> _DATASET_:
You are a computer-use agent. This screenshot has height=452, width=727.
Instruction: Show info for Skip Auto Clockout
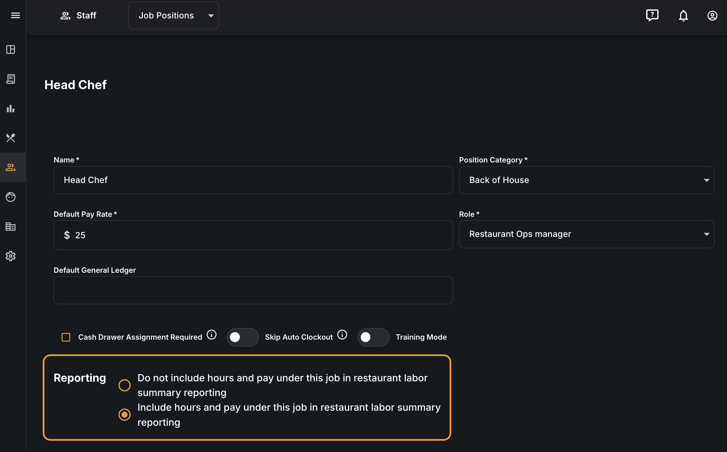click(x=342, y=335)
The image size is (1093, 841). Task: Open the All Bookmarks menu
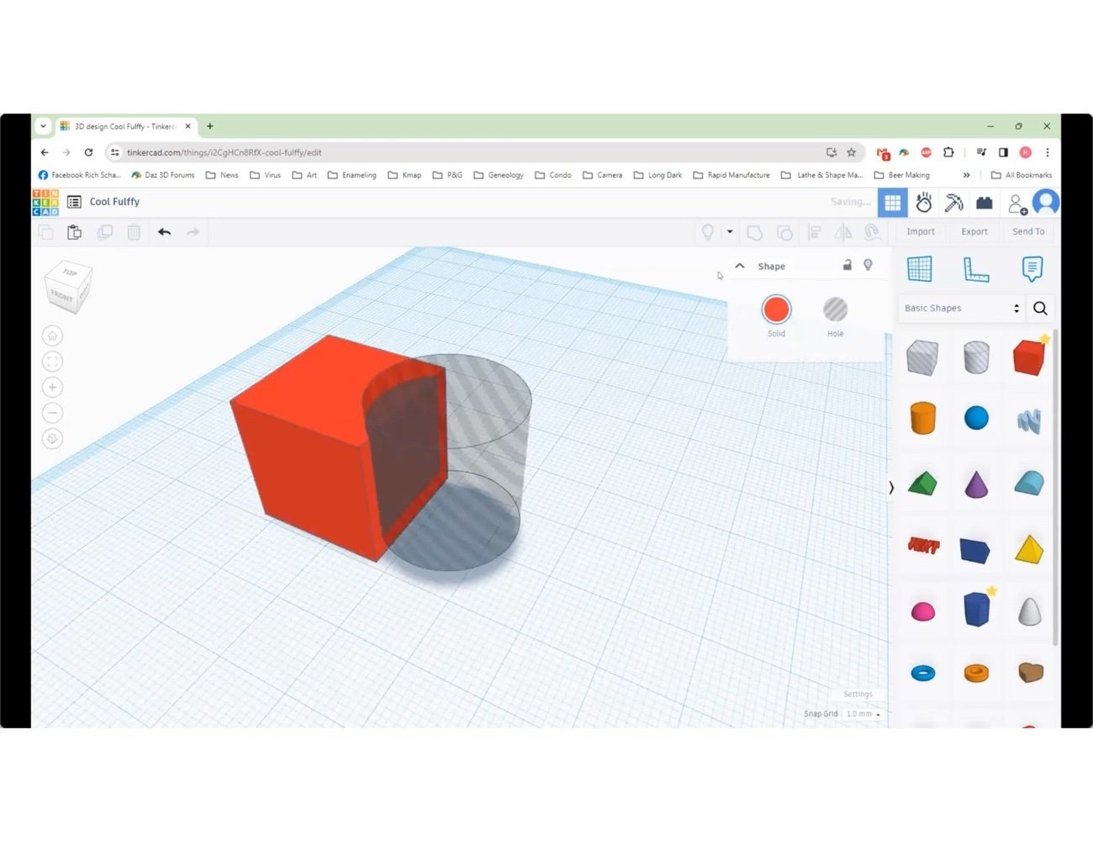(1022, 175)
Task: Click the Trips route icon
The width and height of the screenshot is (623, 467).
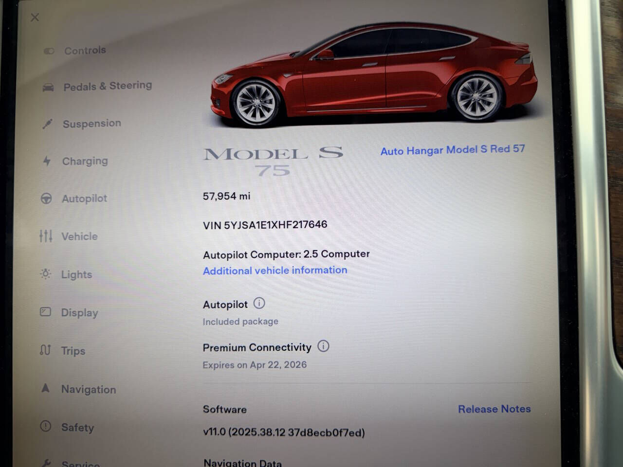Action: (45, 350)
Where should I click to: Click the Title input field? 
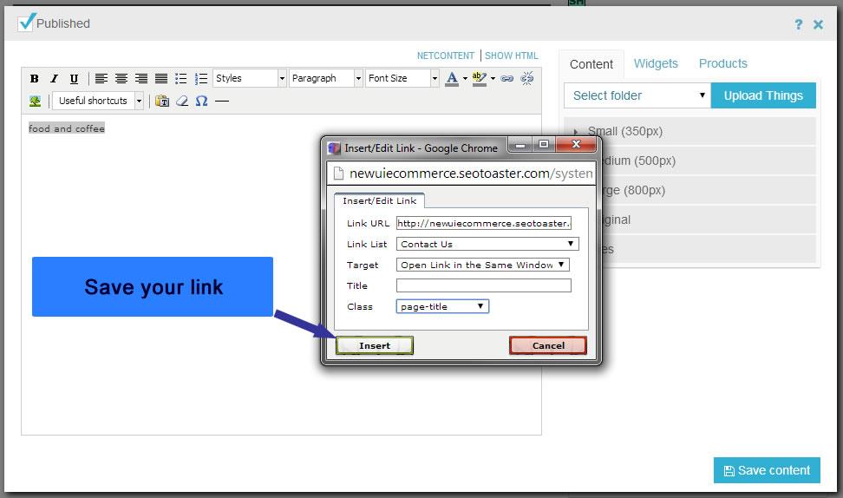coord(484,285)
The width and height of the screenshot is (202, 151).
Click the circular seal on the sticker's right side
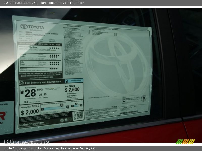(x=144, y=98)
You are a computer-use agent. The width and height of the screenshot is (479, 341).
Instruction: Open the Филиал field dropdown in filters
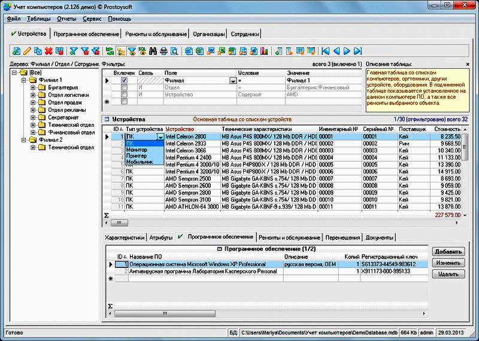point(233,80)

> _ASSIGNMENT_:
Each entry above should come back word for word, and no picture should come with it.

> _RESULT OF THIS TASK_:
You are a computer-use agent. This screenshot has height=452, width=727.
Instruction: Show info for Skip Auto Clockout
click(x=342, y=335)
The image size is (1093, 841). Task: Open the All Bookmarks menu
(1022, 175)
Task: Click the Trips route icon
The width and height of the screenshot is (623, 467).
Action: (45, 350)
Where should I click to: Click the Title input field? 
coord(484,285)
The width and height of the screenshot is (202, 151).
Click the circular seal on the sticker's right side
(x=144, y=98)
You are a computer-use agent. The width and height of the screenshot is (479, 341).
Instruction: Open the Филиал field dropdown in filters
point(233,80)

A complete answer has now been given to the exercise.